§ **Exercise details**:
Go through the listing below and work out how many lines hold "agent"; reply with the figure alone.

§ **Data records**:
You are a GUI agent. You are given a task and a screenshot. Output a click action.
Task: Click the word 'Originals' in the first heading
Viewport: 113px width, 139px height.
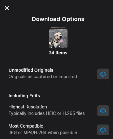(x=44, y=70)
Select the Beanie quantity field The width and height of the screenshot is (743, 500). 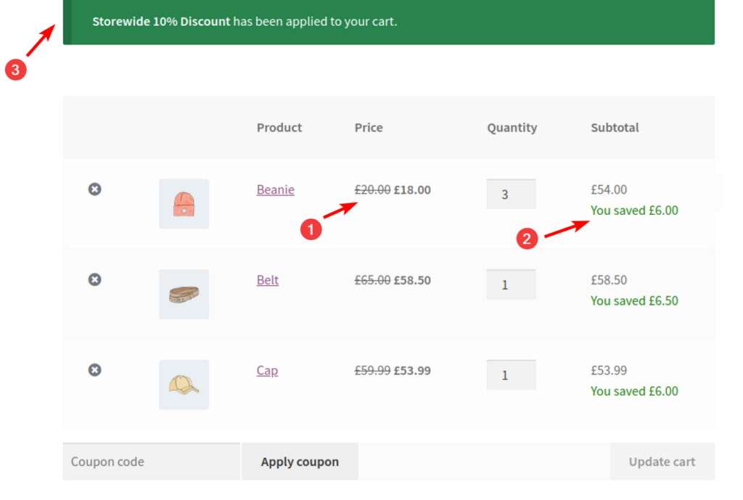click(511, 193)
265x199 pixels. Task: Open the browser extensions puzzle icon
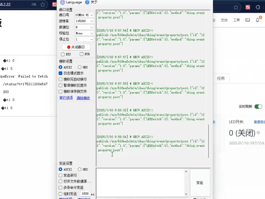[x=258, y=7]
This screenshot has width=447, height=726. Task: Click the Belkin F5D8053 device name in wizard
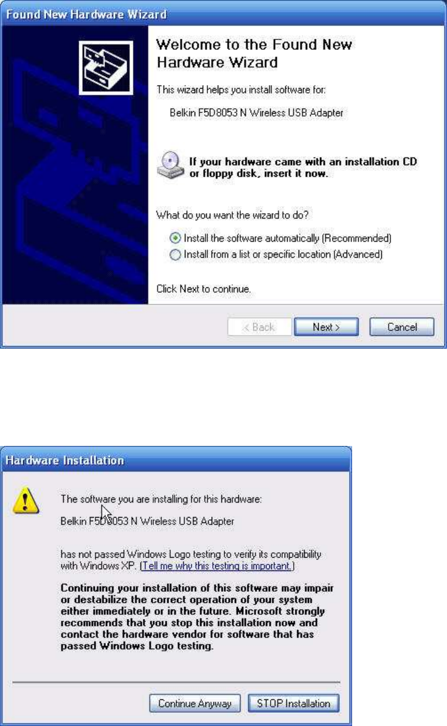point(257,112)
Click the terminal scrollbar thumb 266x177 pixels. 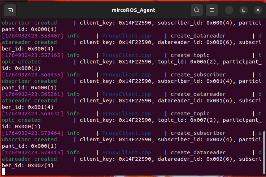264,152
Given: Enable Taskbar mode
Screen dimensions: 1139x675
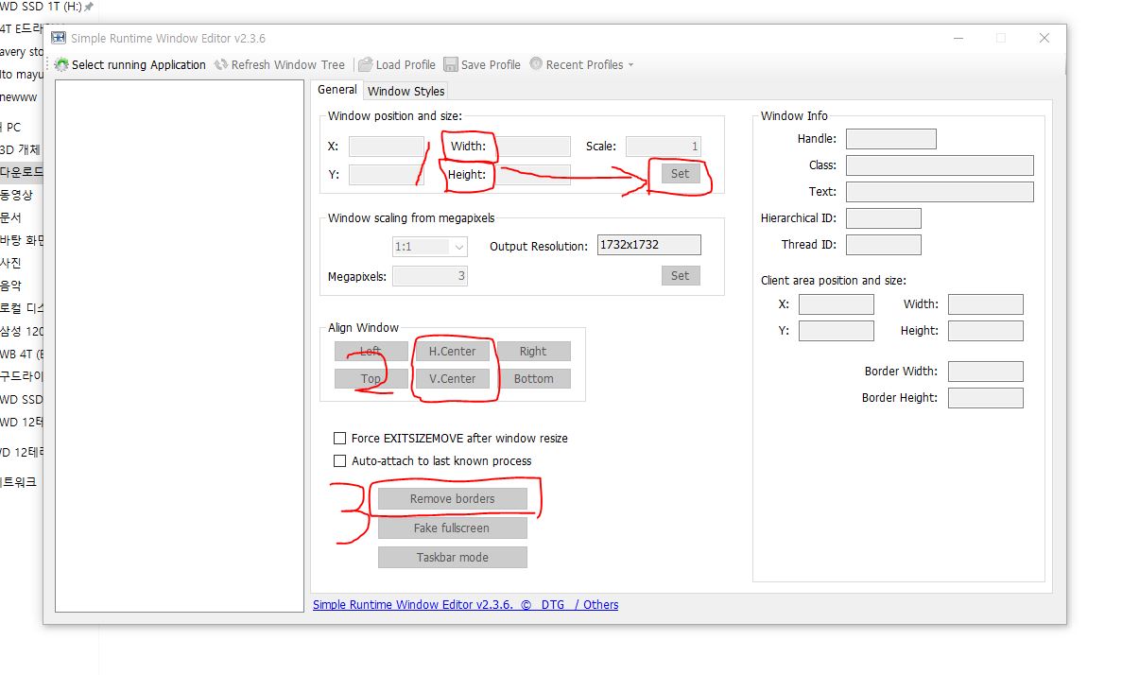Looking at the screenshot, I should [x=452, y=557].
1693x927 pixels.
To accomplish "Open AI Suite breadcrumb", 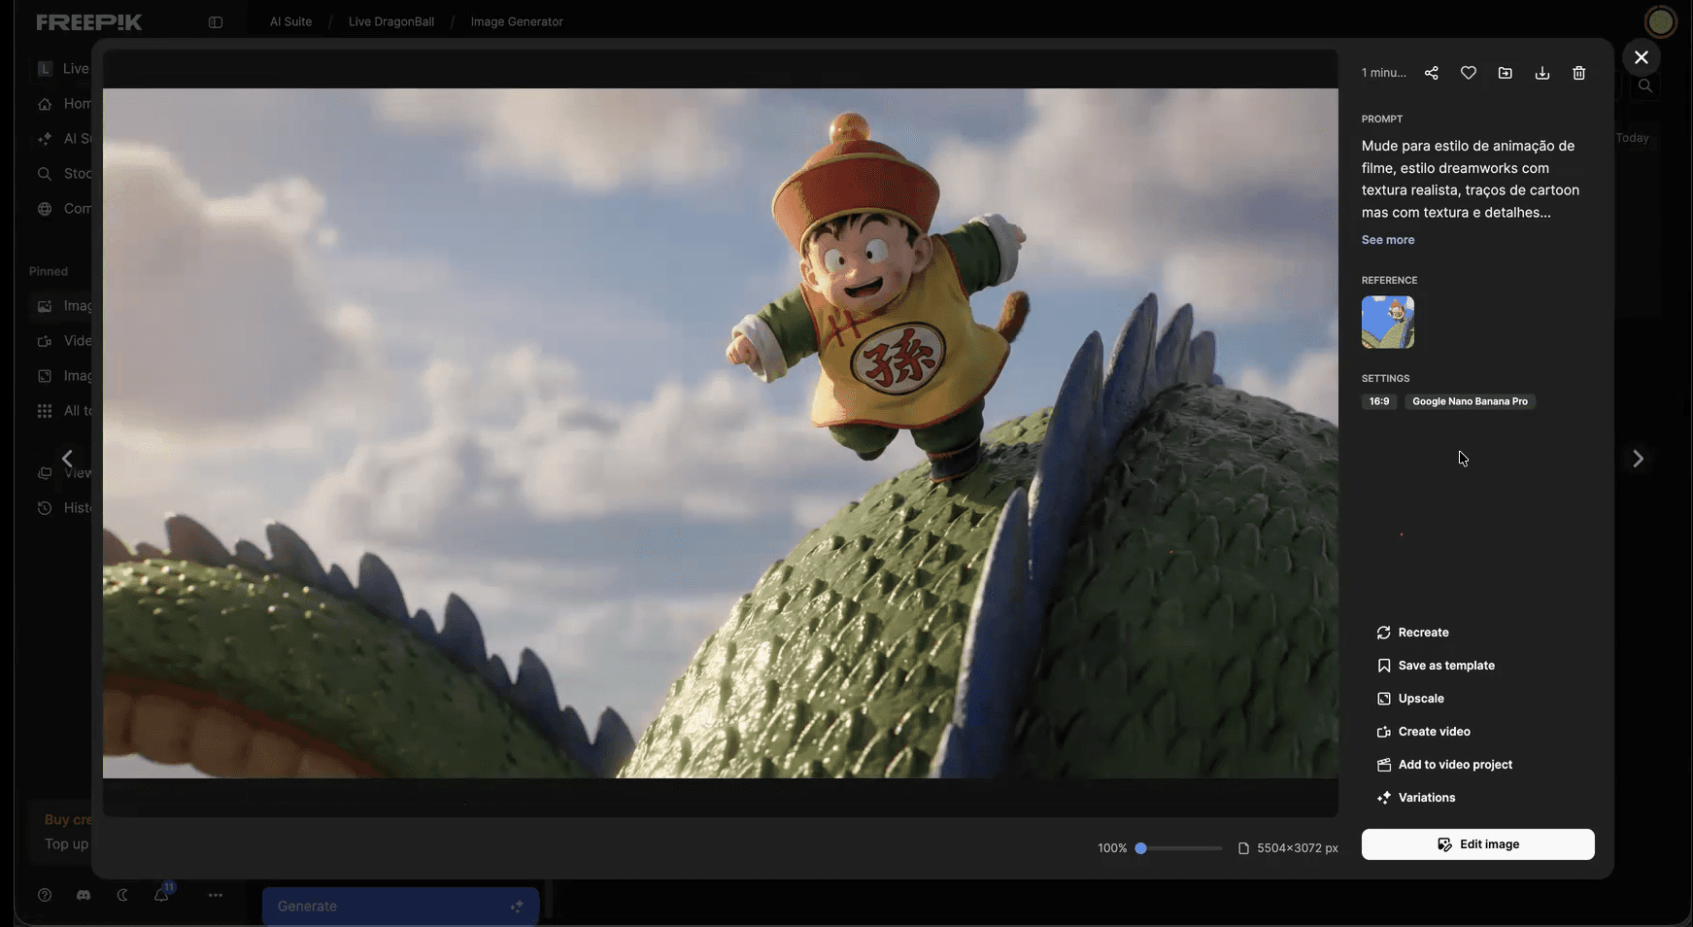I will coord(290,21).
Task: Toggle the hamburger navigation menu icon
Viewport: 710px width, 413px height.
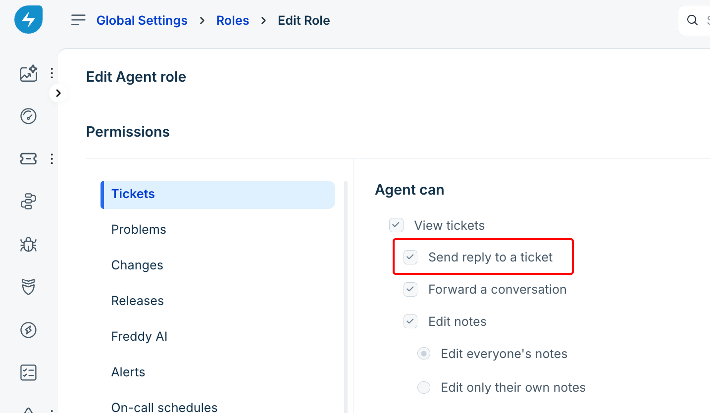Action: click(78, 20)
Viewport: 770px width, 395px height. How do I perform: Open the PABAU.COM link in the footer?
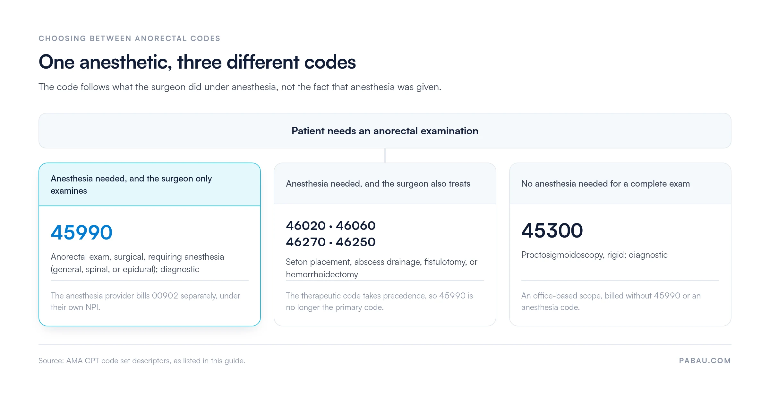pyautogui.click(x=705, y=361)
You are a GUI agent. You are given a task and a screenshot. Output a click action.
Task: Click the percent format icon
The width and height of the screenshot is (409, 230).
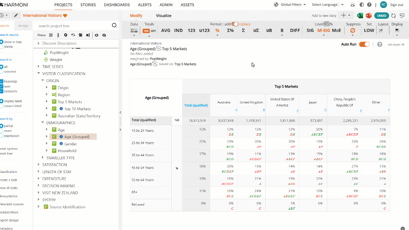[217, 30]
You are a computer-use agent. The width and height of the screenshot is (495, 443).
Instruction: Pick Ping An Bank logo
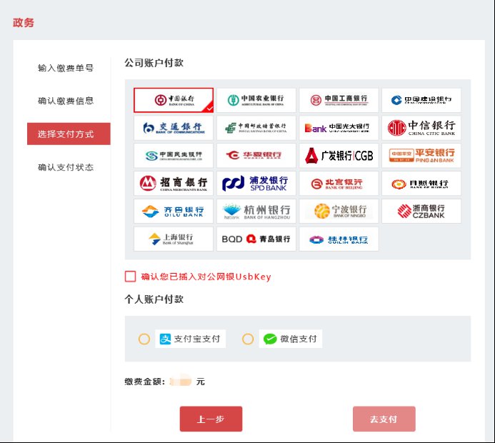[x=421, y=156]
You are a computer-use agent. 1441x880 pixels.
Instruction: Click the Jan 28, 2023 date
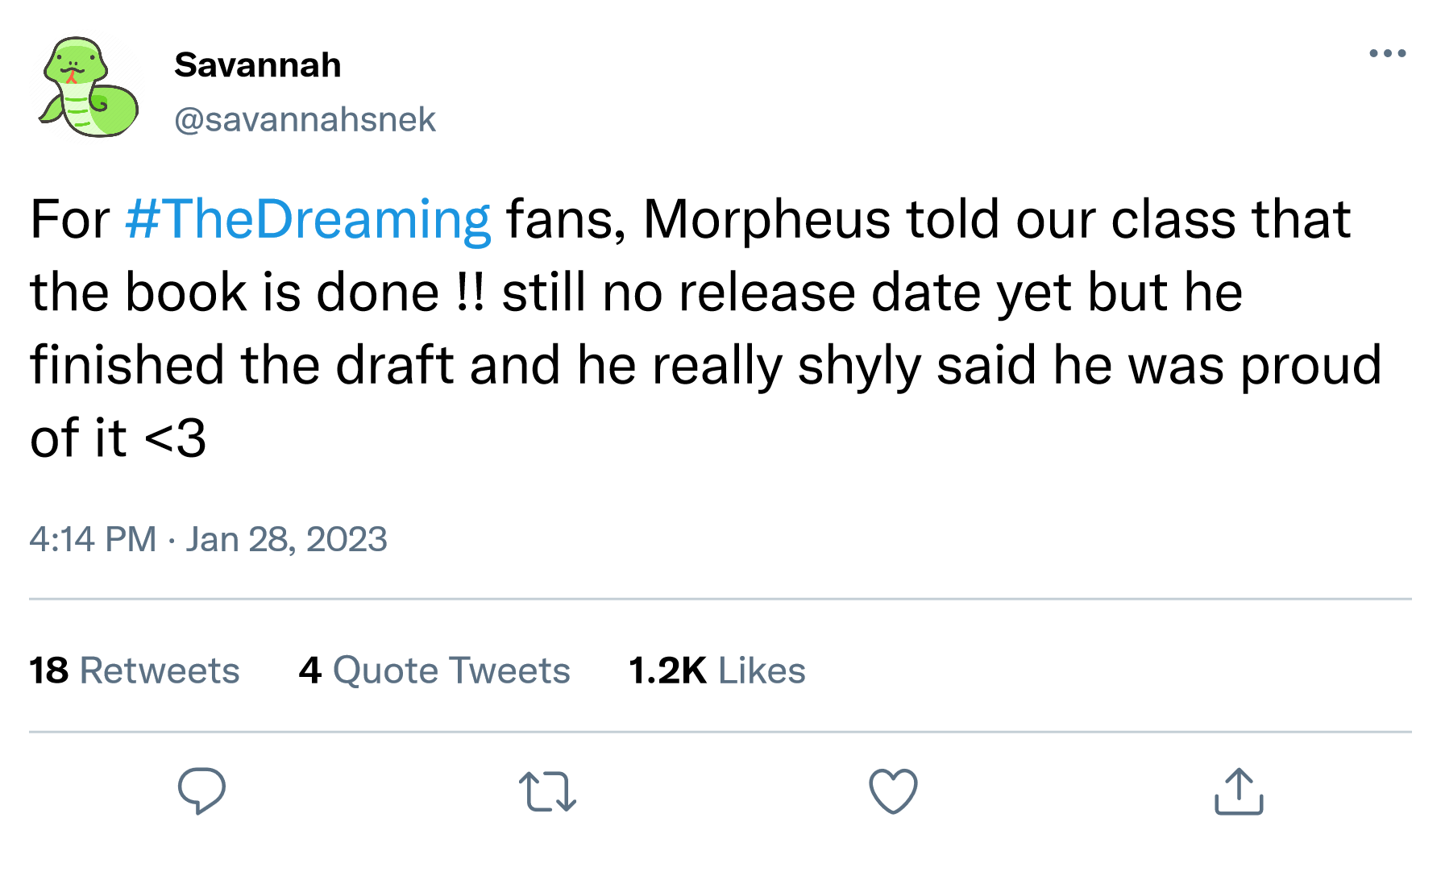(286, 539)
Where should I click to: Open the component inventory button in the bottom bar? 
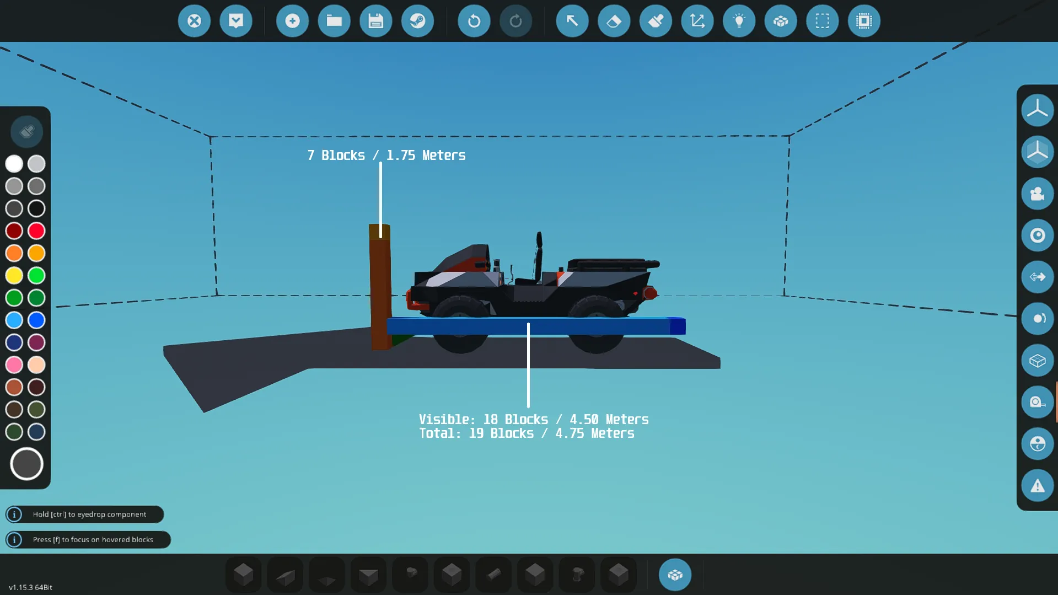click(675, 575)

§ **Reply to the task**:
4